EYESHENZHEN  /   Opinion

China-U.S. trade talks entering 'a final sprint'

Writer: China Plus  | Editor: Jane Chen  | From:  | Updated: 2019-02-23

Note: The following is an edited translation of a commentary from the Chinese-language "Commentaries on International Affairs."

U.S. President Donald Trump has met with Chinese President Xi Jinping’s special envoy and Vice Premier Liu He who is leading the Chinese delegation at the seventh round of trade consultations in Washington D.C. Trump said that a lot of progress had been made, while much remained to be done, and that the two sides had decided to extend the talks by two days.

U.S. President Donald Trump (1st R) meets with Chinese Vice Premier Liu He (2nd L, front) at the Oval Office of the White House in Washington, D.C., Feb. 22, 2019. [Photo: Xinhua]

This is the first time that China and the U.S. have extended their high-level economic and trade consultations since last February. It shows that the trade talks, while making progress, are entering the “final sprint”, or the most crucial and toughest stage. It also shows that the two teams have begun working an “extra shift” to speed up their work, in order to implement the important consensus reached between the two heads of state.

As an ancient Chinese saying goes, “Ninety miles is only half of a hundred-mile journey,” meaning the last part of a task is often the hardest to complete. Since China-U.S. trade talks kicked off a year ago, they have seen many ups and downs. But during the sixth round of talks in Beijing last week, guided by the consensus between the two presidents, the delegations reached agreement in principle on major issues and held discussions on a memorandum of understanding which in turn pushed forward the talks into the stage of drafting the text of a deal. During the ongoing seventh round of “fruitful” talks, the two sides made progress in terms of trade balance, agriculture, technology transfer, intellectual property protection and financial services.

However, it will still be quite difficult to finalize all the details and translate them into text. To safeguard their own national interests, the two teams are bound to deliberate all the subjects carefully and weigh every word of the specific expressions. Exchanges and even a see-sawing between the two sides are also inevitable. As such, the extension of the talks makes it possible for the two delegations to communicate more deeply and conduct more thorough and mature considerations to their respective concerns. This will be conducive to the two sides hatching a deal and translating it into practice in the future.

The extension also shows that both China and the U.S. are willing to reach agreement at the talks which have been underway since the trade dispute broke out last February, especially since the two presidents met in Argentina last December and brought the escalation in trade frictions to a halt.

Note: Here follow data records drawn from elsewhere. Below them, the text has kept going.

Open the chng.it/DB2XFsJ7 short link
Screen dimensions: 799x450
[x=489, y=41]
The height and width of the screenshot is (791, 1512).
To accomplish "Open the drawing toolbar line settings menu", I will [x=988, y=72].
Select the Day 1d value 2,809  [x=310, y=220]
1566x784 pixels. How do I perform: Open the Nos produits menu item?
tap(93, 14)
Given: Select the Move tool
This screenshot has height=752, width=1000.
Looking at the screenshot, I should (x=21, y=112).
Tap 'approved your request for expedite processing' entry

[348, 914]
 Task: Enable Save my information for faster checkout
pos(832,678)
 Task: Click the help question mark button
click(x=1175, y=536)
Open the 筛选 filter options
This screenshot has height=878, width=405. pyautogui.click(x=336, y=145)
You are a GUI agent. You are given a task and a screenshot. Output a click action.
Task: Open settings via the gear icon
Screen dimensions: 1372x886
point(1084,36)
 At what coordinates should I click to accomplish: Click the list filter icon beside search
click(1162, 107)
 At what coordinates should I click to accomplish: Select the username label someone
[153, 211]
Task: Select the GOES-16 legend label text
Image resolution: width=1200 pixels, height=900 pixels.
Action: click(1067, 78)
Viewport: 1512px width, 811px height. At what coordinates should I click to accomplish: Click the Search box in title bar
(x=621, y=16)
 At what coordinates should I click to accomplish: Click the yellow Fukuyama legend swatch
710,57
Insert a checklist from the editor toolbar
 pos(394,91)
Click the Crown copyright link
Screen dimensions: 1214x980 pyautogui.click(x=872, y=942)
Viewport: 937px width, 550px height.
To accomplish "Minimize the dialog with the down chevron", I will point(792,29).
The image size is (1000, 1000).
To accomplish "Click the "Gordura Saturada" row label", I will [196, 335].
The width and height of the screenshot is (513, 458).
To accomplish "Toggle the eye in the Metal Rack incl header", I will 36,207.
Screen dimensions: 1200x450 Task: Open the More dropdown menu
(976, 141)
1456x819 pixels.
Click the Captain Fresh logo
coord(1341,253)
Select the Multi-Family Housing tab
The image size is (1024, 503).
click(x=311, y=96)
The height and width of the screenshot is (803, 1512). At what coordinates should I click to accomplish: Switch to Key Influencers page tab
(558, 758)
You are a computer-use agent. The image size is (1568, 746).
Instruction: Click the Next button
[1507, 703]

The U.S. Congressional Budget Office recently said that if the tariffs imposed by the United States remain at current levels, average annual GDP growth over the next 10 years will be dragged down by 0.1 percentage points. China also admitted that exterior influences including Sino-American trade frictions have been exerting more downward pressure on its economy. Meanwhile, several international organizations have lowered their global economic growth expectations. Nobel Prize-winning economist Paul R. Krugman even warned of global economic recession for later this year or early next year. Stock markets around the world have seen a bullish trend since China and the US strengthened their trade talks last December. The correlation between soaring stock markets and the progress of the trade talks shows that the capital market is expecting the two countries to solve their trade issues.

In less than a month, three rounds of high-level consultations have been held in quick succession, each taking longer periods of time. This shows the two sides are multiplying their efforts, confident that they can make things work based on the consensus reached between President Xi and President Trump.

As the two biggest economies in the world, China and the United States have very complicated trade issues to solve, and the difficulty in doing it within 90 days cannot be underestimated. However, the two sides are resolved to hold on until they come to the end of the tunnel. They are continuing the talks through the weekend. In his message to President Trump, President Xi said that he hoped the two sides would continue to work hard to reach a mutually beneficial, win-win agreement. President Trump added that he believes “there's a very good chance” that the two sides will strike a deal “that's going to be good for both countries.” He also said that he looks forward to meeting with President Xi Jinping again in the near future. These positive remarks will undoubtedly motivate the two teams even more as they race against time during the final sprint.

Admittedly, on account of the enormous differences in their respective domestic conditions, social systems, cultural traditions, China is well aware of and prepared for the complexity of trade frictions and the time it needs to solve them. No matter how the trade consultations turn out, China will keep on deepening its reform and expanding its opening-up in order to achieve high-quality economic growth. After all, “Do your own business well” is the most valuable experience China has drawn from its 40 years of reform and opening-up program; it is also a strong shield that can help protect China from all the winds and storms blowing from the outside.